LION decided that all curves on layout of him would be 26" or greater. So smart LION builded table with 24" curves. Now all I would need to do was lay the track matching the curve and it would be at least 26" (Right?) The next track would be 28", the third would be 30" and the fourth track would be 32" radius. (After all subway layout of LION does have four track mane lions.
Well it WAS a good theory, but some of my curves are still way sharper than I planned for.
Fortunately, subway cars are only 50' long and so can transverse my surves whatever they are. : )
YOU on the udder hand can milk it for all it is worth, Industrial and switching yards pay no attention to minimum radius. If you engine and car can make the curve, all well and good. Even if your engine cannot make that last curve into a wearhouse, a couple of reach cars will work just fine and will add interest to your opperation.
GO for it!
ROAR
The Route of the Broadway Lion The Largest Subway Layout in North Dakota.

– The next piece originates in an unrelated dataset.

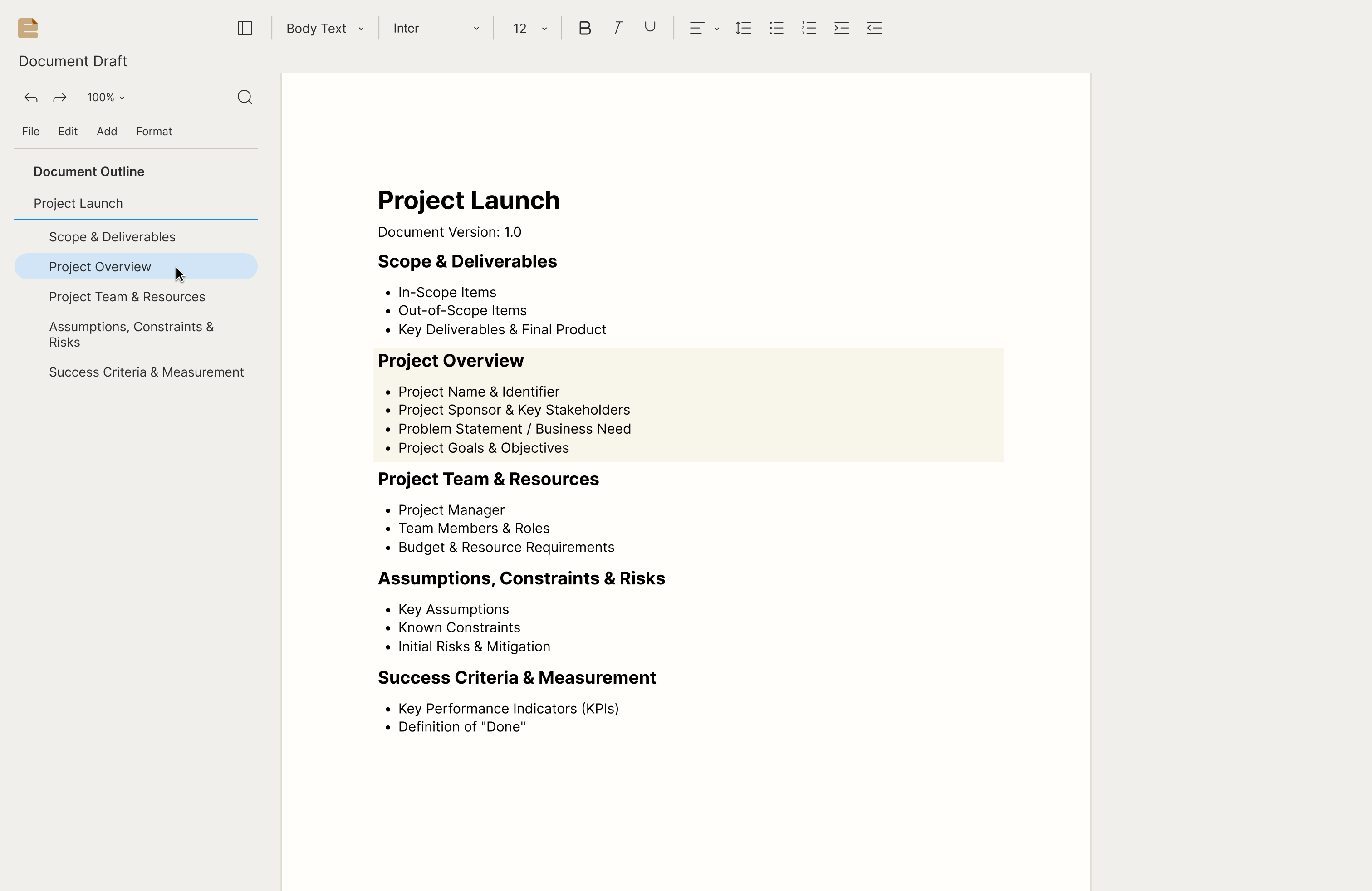Open the Body Text style dropdown
The image size is (1372, 891).
(325, 28)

Here there be cats. LIONS with CAMERAS
IMO, any radius is fine as long as it operates. If you're trying to pull off a realistic look, then the surrounding scenery should dictate the need for sharp radius.
Wharf's, urban areas, fitting between a tunnel and a stream, etc, all require the prototype to make things a bit tighter than if they had gobs of flat plywood to work with. Logging trains, coal trains, ore trains tend to have to sneak their way around physical barriers, as do any cars being switched in many urban areas.
Plan accordingly.
- Douglas
If the issue is appearance and not functionality, there are ways to mitigate the views. A well-placed shrub or boulder or structure or something can restrict views and sightlines to help hide your unattractive overhang.
Robert
LINK to SNSR Blog
what about hiding tight curve in tunnels?
Alexander - If you're building an industrial switching layout, or electric traction layout, or whatever, and understand the limitations of the sharp curves, that's great. I think the big issue I've seen is people/newbies will post that they want to build an HO layout with 18" or 15" curves on it, but want to run SD-70s, 89' TOFC cars, and Amtrak Superliners - usually with a double or triple track mainline. That's when people step in recommending broader curves or a smaller scale.
gregcwhat about hiding tight curve in tunnels?
I do this. My layout will drop to 22 inch in the tunnels.
Tightest visible mainline is 36 inches, tightest visible switching is 24 inches.
I think the more important issue is the transition into the sharp curve.
I would very strongly recommend that the OP read up on transition spiraling and make himself a template or jig that eases the transition from straight into any sharp curve. Many years ago MR actually published a spiral template that could be copied onto appropriate stock and cut out for use: this was for outside rail if I remember correctly and I don't remember how it was adjusted for different curve radii, or if it could be used 'directly' for something as sharp as 15" radius, but that might be a starting place for a 'buildable' solution.
One really nice effect of using flex track (not so much the otherwise very fine Micro Engineering variety, which is quite stiff and takes special skills) is that it creates a reasonably good approximation of a cubic spiral outward from a 'free floating' apex. If you fix, securely, the last two inches of each end of a length of flex, but at intended angles leading to tangents, the apex of the resultant curve will be approached on both sides by a close approximation of an 'eased' curve. It looks good and it functions almost as well as the real deal.